» About this task
Look through the lines below and extract any with the word "Select".

» Dataset entries
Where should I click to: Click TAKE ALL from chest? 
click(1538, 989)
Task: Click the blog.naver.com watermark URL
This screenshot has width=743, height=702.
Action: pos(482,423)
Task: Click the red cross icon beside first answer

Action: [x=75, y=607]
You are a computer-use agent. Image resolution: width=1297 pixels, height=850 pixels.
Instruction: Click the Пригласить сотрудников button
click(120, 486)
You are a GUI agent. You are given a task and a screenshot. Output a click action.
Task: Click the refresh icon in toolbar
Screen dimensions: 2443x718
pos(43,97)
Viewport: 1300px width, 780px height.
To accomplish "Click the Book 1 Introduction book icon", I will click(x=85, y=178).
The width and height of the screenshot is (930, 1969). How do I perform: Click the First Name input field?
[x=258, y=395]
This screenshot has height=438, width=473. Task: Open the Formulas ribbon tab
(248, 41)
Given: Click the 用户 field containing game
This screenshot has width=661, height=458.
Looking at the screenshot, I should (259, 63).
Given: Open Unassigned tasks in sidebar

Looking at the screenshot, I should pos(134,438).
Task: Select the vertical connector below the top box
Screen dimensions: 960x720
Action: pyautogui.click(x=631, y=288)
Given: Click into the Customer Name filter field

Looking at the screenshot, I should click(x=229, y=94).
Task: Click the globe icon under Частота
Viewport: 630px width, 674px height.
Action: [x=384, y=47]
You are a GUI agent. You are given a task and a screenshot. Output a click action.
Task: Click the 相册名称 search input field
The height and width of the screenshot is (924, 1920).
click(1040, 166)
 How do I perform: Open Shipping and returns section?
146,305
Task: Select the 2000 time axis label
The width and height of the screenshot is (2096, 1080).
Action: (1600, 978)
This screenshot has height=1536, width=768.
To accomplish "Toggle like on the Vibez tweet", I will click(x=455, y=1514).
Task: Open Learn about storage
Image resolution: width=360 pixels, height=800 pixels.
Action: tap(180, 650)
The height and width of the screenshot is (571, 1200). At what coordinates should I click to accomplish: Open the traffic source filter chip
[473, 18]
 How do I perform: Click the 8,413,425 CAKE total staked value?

» Response
Task: Select the vertical connector below the top box
Task: Select the 2000 time axis label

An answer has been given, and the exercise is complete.